# Mail-Logs



## hahni (10. Jan. 2008)

Hallo zusammen,

die Logfile-Größe im "/var/log" für die Mails werden immer gigantisch groß (weil ja auch alle Bounces von Spammern protokolliert werden). Dagegen ist ja nix einzuwenden. Dank der logrotation werden die dann ja auch in *.gz oder *.1 - *9-Dateien ausgelagert.

Aber auch die benötigen mittlerweile 20% meines HDD-Speicherplatzes! Die einfach zu löschen (falls nicht mehr benötigt) sollte ohne Folgen für das System sein, oder? Oder greift da ISPConfig noch drauf zu?

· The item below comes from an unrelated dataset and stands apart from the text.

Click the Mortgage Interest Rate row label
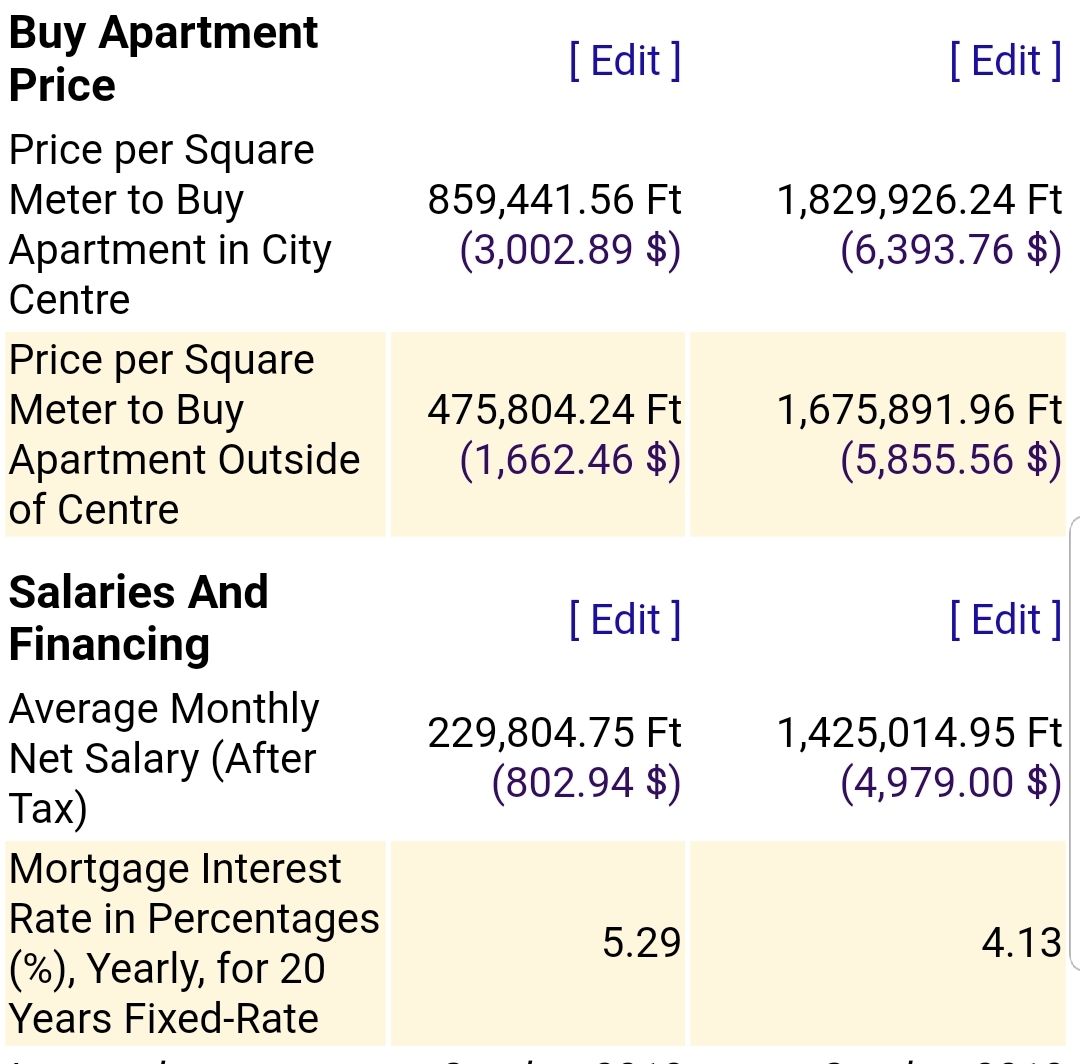 coord(193,944)
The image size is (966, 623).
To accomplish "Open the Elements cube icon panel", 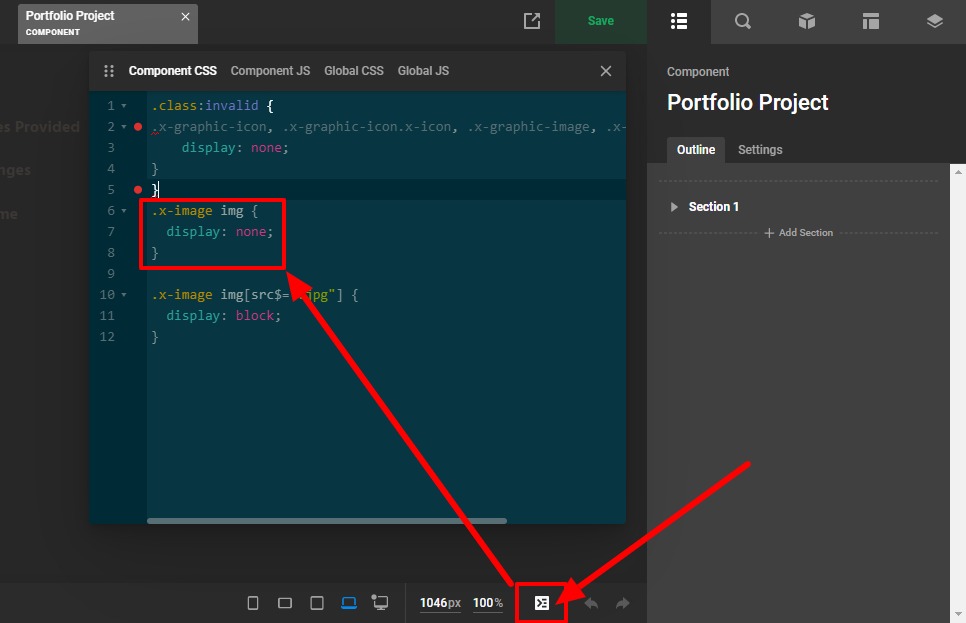I will tap(807, 21).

Die Traffic-Daten stehen für die Statistiken stehen ja in der Datenbank, von daher scheinen die nur aus Archivgründen da zu stehen, oder? Kann man (ohne selbst einen Cron-Job schreiben zu müssen) einstellen, dass die automatisch gelöscht werden sollen?

Beste Grüße

Björn


----------



## Till (10. Jan. 2008)

Aus sicht von ISPConfig kannst Du die alten Logfiles Löschen, die Älter als 2 Tage sind.


----------



## hahni (10. Jan. 2008)

Und das sind ja schlussendlich alle, die nicht *.tar.gz oder *.1 - *.9 sind! Denn die wurden ja schon gebackuped! Aber auf die 2-Tages-Regel werde ich dann wohl genauer schauen!


----------



## paepke (30. Jan. 2008)

*hab auch eine frage dazu*

bei mir gibt es neben der mail.log noch die Datei
mail.log.ispconfigsave, die ist an der 400M groß - kann man die löschen?


----------



## Till (31. Jan. 2008)

Ja, die kannst Du löschen. Dann solltest Du auch den Haken beim mail log speichern in ISPConfig unter management > server > settings raus machen.


----------